Tom Armstrong: The Sky is an Empty Eye

Superb private press album of guitar instrumentals

When you can make a record with a USB microphone and cloud-based recording, it’s hard to remember the revolution that was home recording. TEAC’s 4-track reel-to-reel recorders (and TASCAM’s later cassette-based Portastudio) for the semi-pro market allowed home recordists to multi-track and overdub without the overbearing expense (and ticking clock) of studio time. Some of these sessions ended up in the commercial market, but many were unspooled only for friends and family, or circulated in local vinyl pressings. Tompkins Square sampled several of these small batch recordings on Imaginational Anthem, Vol. 8: The Private Press, and now expands on the theme with this first of several planned full album reissues.

Tom Armstrong had hung around the edges of the music business, playing bars and open mics, but when his engineering career took off, dreams of a professional music career were put aside. But a 4-track gifted to him by his wife kept his guitar playing alive, and provided a creative outlet into which he poured this original music. Though he kept recording for more than a decade, this is the one collection of songs he had mastered and pressed to vinyl, handing out copies mostly to friends and business associates. He favors meditative acoustic tracks, such as the harmonic-filled opener and the somnambulistic “Dream Waltz,” but he adds dripping neo-psych notes to “Keller,” picks electric slide on “The Thing,” and sings the title track.

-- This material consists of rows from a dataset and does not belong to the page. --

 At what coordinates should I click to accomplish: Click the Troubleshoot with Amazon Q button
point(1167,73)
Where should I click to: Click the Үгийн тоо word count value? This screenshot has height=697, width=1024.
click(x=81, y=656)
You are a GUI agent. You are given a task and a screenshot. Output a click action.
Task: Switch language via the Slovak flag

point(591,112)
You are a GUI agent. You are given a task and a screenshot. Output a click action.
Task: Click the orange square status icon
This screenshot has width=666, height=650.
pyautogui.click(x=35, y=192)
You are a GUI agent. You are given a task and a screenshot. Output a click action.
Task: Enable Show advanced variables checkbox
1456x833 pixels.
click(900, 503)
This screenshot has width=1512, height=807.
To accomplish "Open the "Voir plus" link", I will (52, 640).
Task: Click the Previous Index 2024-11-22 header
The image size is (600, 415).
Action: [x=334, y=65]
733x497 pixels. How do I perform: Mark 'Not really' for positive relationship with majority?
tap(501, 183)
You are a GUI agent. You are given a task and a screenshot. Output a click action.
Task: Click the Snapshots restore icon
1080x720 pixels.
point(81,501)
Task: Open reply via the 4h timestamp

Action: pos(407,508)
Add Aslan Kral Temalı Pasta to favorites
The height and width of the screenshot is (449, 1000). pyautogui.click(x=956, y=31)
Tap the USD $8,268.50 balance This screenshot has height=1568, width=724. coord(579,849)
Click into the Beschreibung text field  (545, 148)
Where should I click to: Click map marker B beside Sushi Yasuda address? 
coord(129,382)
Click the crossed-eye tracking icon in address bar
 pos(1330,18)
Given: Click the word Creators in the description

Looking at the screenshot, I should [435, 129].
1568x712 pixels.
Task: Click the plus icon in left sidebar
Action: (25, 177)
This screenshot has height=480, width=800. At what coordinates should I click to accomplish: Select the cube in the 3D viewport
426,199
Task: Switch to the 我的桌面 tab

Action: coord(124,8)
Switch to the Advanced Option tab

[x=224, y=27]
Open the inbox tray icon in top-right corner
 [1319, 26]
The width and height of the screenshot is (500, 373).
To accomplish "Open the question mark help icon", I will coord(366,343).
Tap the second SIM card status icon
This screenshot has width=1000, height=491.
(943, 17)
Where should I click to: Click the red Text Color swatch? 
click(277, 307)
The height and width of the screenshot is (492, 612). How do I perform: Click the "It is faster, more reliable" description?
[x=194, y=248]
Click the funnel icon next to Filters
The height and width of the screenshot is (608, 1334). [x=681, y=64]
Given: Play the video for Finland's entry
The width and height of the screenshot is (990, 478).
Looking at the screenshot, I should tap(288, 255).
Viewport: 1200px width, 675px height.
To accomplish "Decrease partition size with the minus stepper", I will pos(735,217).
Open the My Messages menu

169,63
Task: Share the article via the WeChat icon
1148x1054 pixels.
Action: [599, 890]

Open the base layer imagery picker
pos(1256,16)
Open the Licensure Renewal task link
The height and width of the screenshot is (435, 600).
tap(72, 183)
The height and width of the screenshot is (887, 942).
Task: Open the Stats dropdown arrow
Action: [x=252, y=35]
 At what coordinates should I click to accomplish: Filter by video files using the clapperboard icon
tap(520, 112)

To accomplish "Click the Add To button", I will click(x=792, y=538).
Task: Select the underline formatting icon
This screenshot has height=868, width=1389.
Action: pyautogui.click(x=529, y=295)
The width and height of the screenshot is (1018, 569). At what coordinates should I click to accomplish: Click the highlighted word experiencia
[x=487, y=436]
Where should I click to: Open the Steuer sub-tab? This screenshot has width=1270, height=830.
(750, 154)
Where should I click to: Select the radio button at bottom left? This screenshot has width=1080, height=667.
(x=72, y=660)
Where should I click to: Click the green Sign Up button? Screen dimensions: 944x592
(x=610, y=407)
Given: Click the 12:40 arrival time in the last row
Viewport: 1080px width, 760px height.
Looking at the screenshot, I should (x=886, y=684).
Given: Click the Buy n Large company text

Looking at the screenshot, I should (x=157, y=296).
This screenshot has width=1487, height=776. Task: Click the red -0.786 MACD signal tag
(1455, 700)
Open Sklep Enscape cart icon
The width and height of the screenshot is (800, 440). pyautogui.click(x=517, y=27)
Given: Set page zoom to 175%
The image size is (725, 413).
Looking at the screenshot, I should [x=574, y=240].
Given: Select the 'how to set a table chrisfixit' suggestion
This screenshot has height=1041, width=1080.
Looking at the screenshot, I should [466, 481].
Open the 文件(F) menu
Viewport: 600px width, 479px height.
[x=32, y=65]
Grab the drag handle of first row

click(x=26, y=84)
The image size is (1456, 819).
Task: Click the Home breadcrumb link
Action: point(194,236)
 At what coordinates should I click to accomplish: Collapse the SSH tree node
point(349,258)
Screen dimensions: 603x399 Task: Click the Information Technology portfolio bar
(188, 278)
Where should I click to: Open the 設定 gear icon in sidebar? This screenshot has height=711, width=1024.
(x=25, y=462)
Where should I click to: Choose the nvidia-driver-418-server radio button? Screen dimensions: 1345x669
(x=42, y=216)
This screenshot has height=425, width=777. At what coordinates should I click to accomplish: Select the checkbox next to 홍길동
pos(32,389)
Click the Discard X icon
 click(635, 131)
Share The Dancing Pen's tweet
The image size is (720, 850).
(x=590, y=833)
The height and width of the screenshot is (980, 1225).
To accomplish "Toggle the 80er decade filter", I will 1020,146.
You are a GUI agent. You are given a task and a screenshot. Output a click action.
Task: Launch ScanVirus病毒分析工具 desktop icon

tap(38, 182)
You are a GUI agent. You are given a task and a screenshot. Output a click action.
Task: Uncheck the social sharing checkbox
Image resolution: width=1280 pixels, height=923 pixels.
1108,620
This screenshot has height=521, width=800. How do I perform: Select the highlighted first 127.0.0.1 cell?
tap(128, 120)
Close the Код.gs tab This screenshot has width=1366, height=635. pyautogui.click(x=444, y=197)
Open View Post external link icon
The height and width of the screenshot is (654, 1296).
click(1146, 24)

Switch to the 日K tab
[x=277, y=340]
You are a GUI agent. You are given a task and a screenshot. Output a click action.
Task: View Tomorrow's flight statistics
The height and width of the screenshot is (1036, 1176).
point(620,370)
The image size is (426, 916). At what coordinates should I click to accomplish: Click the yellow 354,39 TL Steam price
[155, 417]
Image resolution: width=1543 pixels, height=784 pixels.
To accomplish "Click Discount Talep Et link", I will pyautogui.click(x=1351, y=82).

The album’s variety might have driven a market-seeking record label crazy, but it’s exactly that free-spiritedness that gives the album its charm. The segue from the finger-picked electric “Mama’s Baby” to the echoed, nearly discordant “Bebop” suggests the evolution of blues into jazz, and the album continues to evolve as it closes with the driving spaciness of “Thunder Clouds.” Most of the arrangements appear to be two or maybe three guitars, sometimes rhythm and lead, often interleaving in original ways. Armstrong’s technique is good, but it’s his musical imagination and the freedom to follow his muse without commercial pressure that really gives these recordings their power. [©2017 Hyperbolium]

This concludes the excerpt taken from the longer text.